Por Mateus Chagas.
A recente decisão da Prefeitura do Rio de Janeiro de endurecer as regras para veículos de micromobilidade escancarou um problema maior: a ausência de planejamento e coordenação entre os entes públicos. O decreto, assinado pelo prefeito Eduardo Paes, determina que bicicletas elétricas, patinetes e outros autopropelidos passem a ser equiparados a ciclomotores, exigindo emplacamento e habilitação na categoria A.
Na prática, porém, a medida nasce com um obstáculo evidente. O Detran-RJ já informou que não pode realizar o emplacamento desses veículos, pois eles não estão cadastrados na Base Índice Nacional (BIN), sistema vinculado ao Renavam e regulamentado pelo Contran, sob gestão da Senatran. Ou seja: cria-se uma obrigação que, no cenário atual, simplesmente não pode ser cumprida.

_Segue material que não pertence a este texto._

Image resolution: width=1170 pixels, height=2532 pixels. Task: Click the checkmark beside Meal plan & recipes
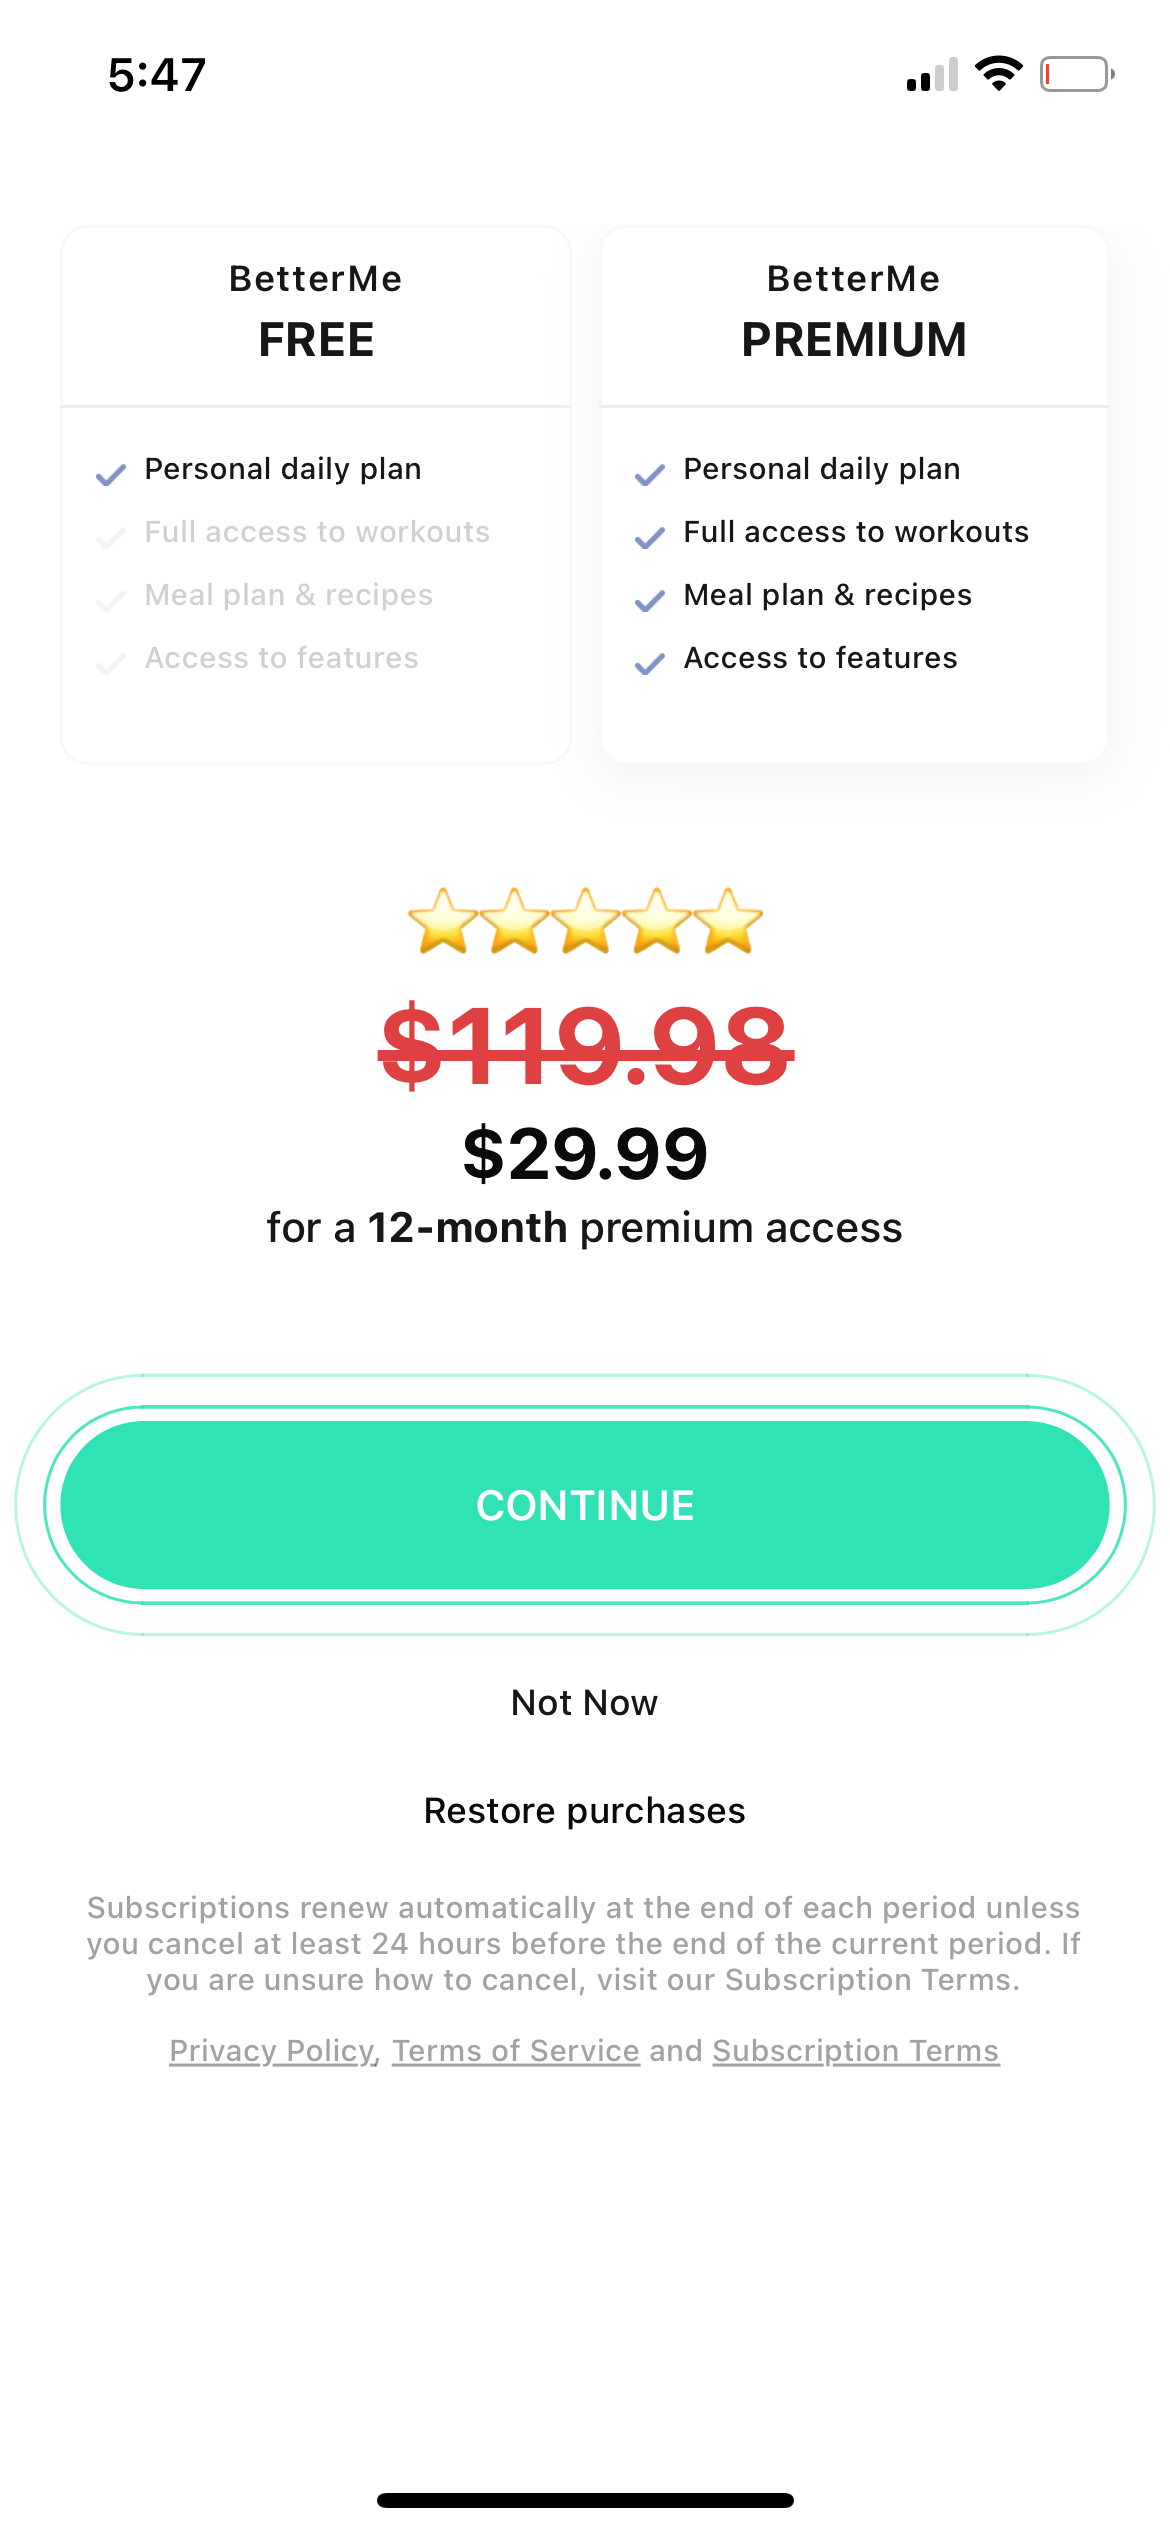click(x=649, y=598)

O episódio levanta uma crítica inevitável: como o poder público permitiu a comercialização e circulação praticamente irrestrita desses veículos, sem regulamentação clara, fiscalização adequada ou campanhas educativas consistentes?
Agora, diante do aumento de acidentes, incluindo tragédias recentes, a resposta parece vir em forma de um endurecimento repentino e pouco estruturado. A sensação é de que se tenta corrigir, de forma apressada, um problema que foi ignorado por tempo demais.
Situações semelhantes já vêm sendo observadas em cidades do interior do estado, como Campos dos Goytacazes, onde cresce o número de casos de imprudência envolvendo bicicletas elétricas e ciclomotores. Relatos frequentes apontam para desrespeito às normas básicas de trânsito, circulação em locais proibidos e acidentes, alguns deles, inclusive, com vítimas fatais.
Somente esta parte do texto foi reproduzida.